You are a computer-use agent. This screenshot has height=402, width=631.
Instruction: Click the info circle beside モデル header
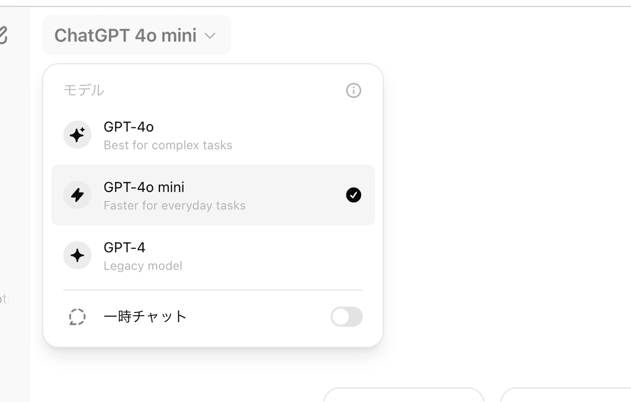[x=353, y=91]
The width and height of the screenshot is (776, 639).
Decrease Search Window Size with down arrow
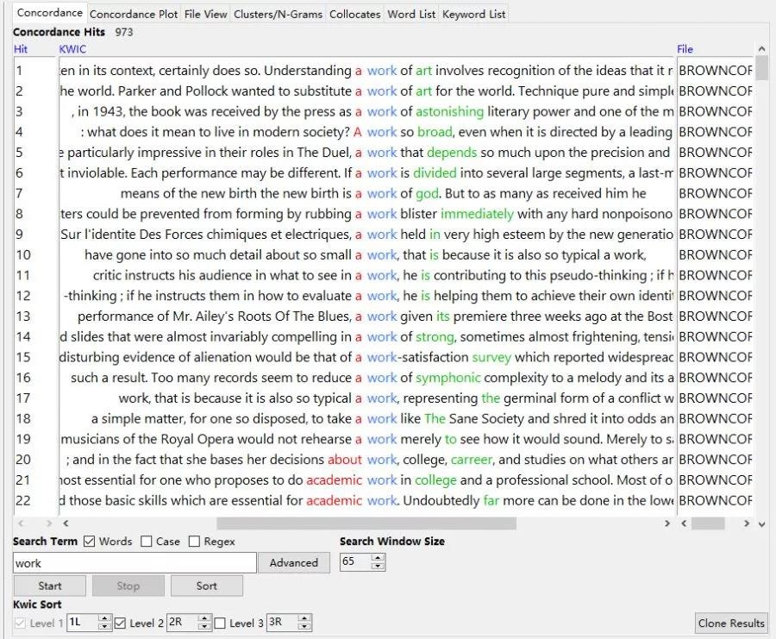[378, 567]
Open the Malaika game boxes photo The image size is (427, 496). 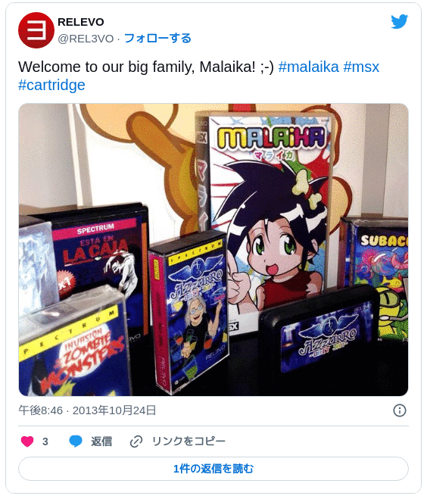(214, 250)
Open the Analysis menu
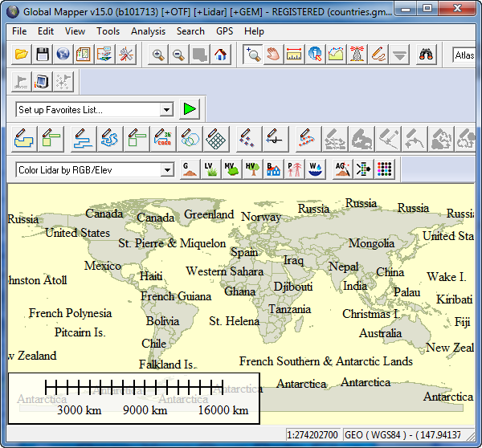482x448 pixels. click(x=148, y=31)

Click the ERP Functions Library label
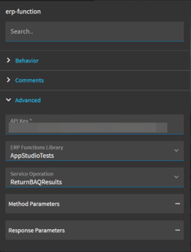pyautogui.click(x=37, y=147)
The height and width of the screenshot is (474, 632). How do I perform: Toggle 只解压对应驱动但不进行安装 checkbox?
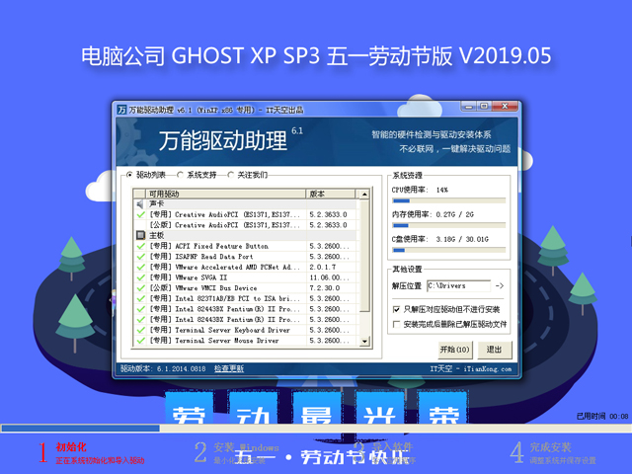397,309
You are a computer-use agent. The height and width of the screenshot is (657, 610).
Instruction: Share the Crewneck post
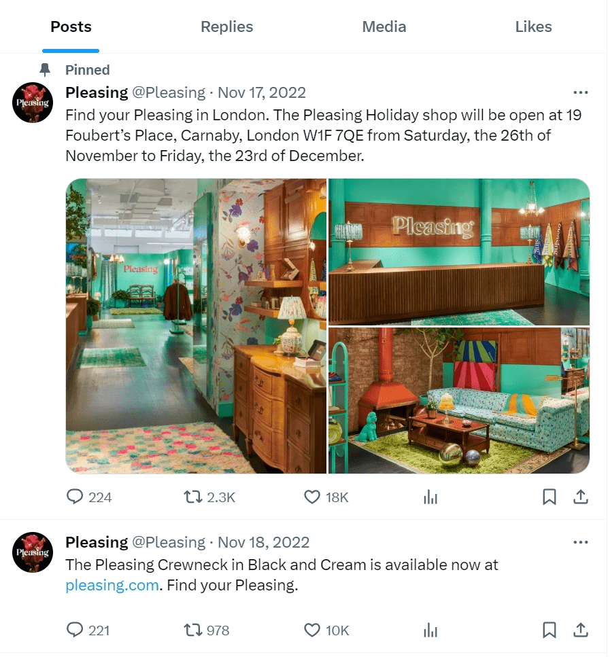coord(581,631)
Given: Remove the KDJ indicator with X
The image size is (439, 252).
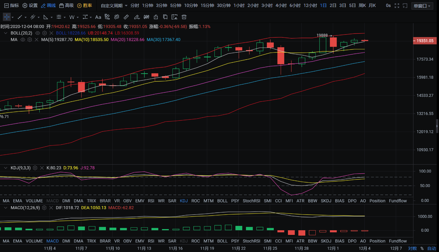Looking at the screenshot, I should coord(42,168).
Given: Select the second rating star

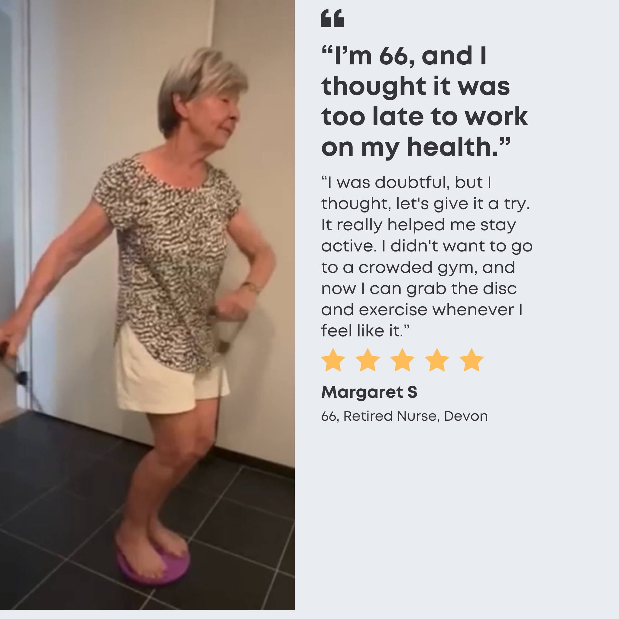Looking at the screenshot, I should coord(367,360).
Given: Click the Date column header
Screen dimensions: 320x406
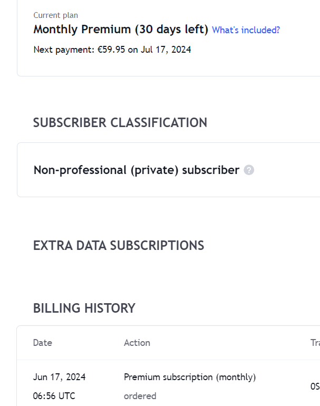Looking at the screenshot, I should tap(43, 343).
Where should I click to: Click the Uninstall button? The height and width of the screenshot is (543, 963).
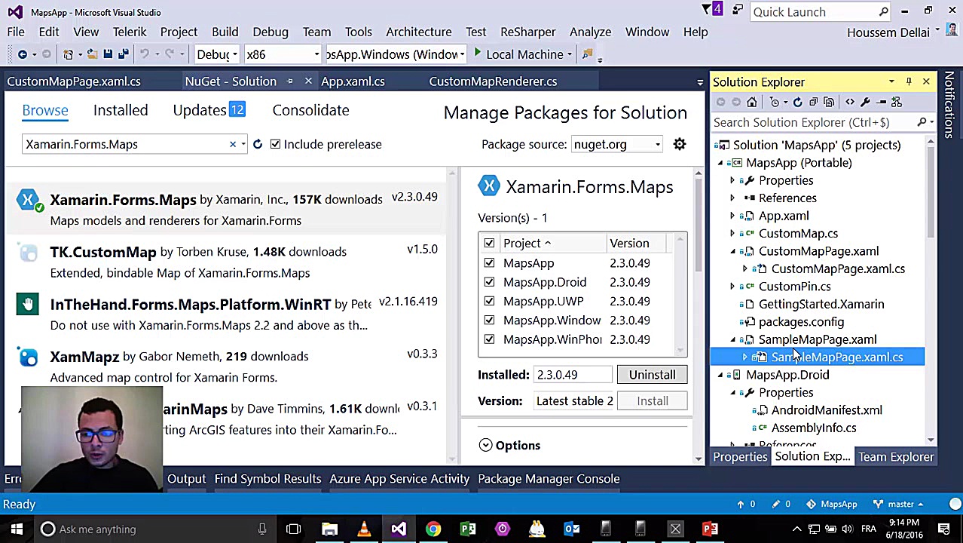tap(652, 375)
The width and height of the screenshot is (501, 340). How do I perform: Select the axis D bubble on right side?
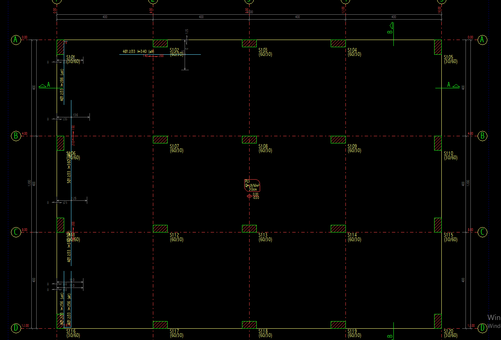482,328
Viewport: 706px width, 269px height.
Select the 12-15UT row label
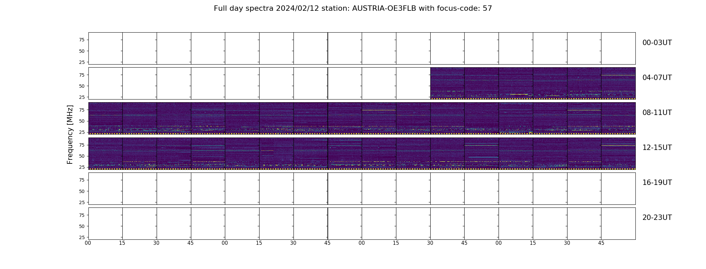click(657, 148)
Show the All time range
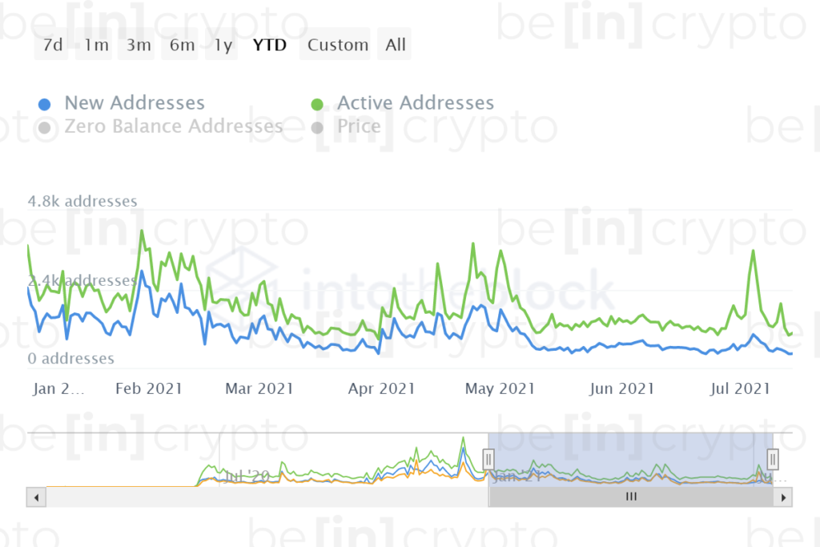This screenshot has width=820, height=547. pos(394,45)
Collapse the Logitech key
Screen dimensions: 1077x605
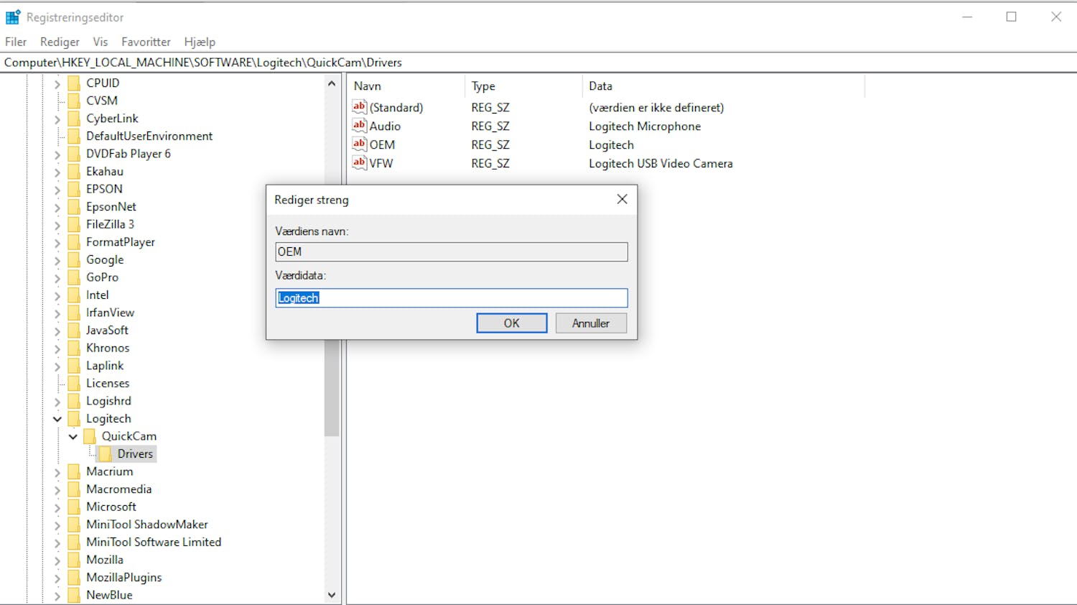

·····

◆ **EXERCISE PROMPT**
Return every line from the material that contains the word "agent".

◆ **WRITTEN SOLUTION**
You are a computer-use agent. This screenshot has height=402, width=631.
You are a computer-use agent. The height and width of the screenshot is (657, 610).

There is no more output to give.